Après le succès critique d'Oh Mercy, Under the Red Sky déçoit largement : la production, confiée cette fois à Don Was et David Was du duo Was (Not Was), assortie d'une brochette impressionnante de musiciens invités — George Harrison, Elton John, Slash de Guns N' Roses, Stevie Ray Vaughan lors de sa toute dernière session avant sa mort accidentelle —, aboutit paradoxalement à un disque jugé disparate et sans réelle direction d'ensemble.

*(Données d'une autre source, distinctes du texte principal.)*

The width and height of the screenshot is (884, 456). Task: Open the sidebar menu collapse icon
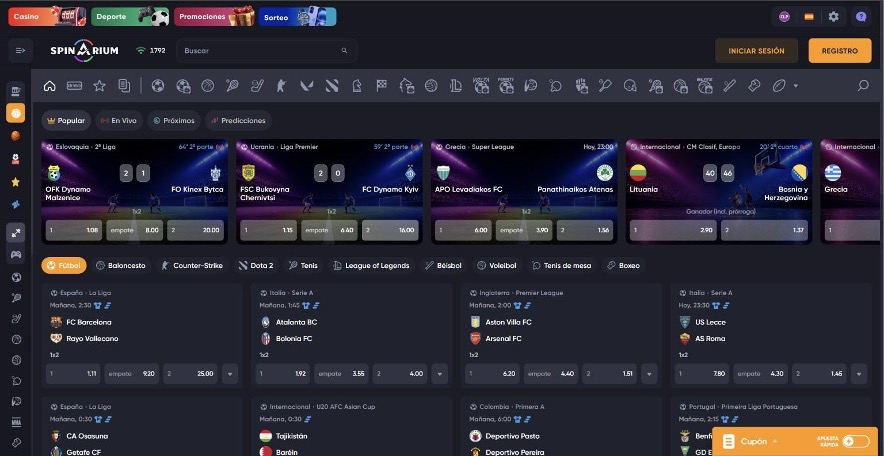click(x=20, y=51)
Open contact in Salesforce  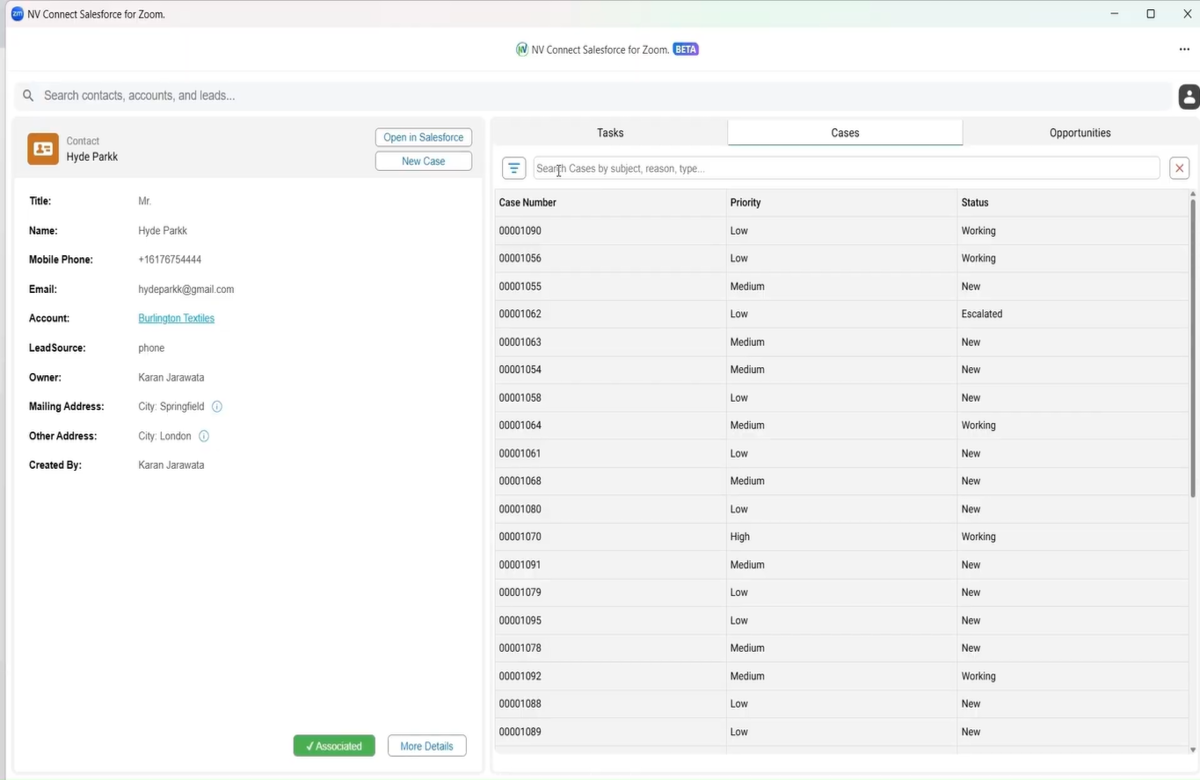pos(423,137)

Les chansons, souvent construites sur des motifs de comptines enfantines — le morceau-titre, Wiggle Wiggle —, désorientent une partie de la critique qui y voit soit une régression puérile, soit au contraire, pour une minorité de commentateurs plus indulgents, une tentative délibérée de dépouillement archétypal renouant avec la tradition orale la plus ancienne. Dylan expliquera après coup que plusieurs textes avaient été écrits en pensant à sa fille, dans une veine volontairement simple et fabuleuse.
La multiplication des invités prestigieux, loin de renforcer la cohérence du disque, contribue au contraire à en disperser l'identité sonore — un effet inverse de celui obtenu par la collaboration resserrée avec Daniel Lanois sur l'album précédent.
Accueilli fraîchement à sa sortie et généralement classé parmi les disques les plus faibles de sa discographie, Under the Red Sky referme la décennie sur une note d'incertitude créative que Dylan mettra plusieurs années, et deux albums de reprises acoustiques, à surmonter.
Enregistré en 1990 avec Don Was à la production. L'album précède de peu le retour aux sources des deux disques de reprises folk qui relanceront la décennie.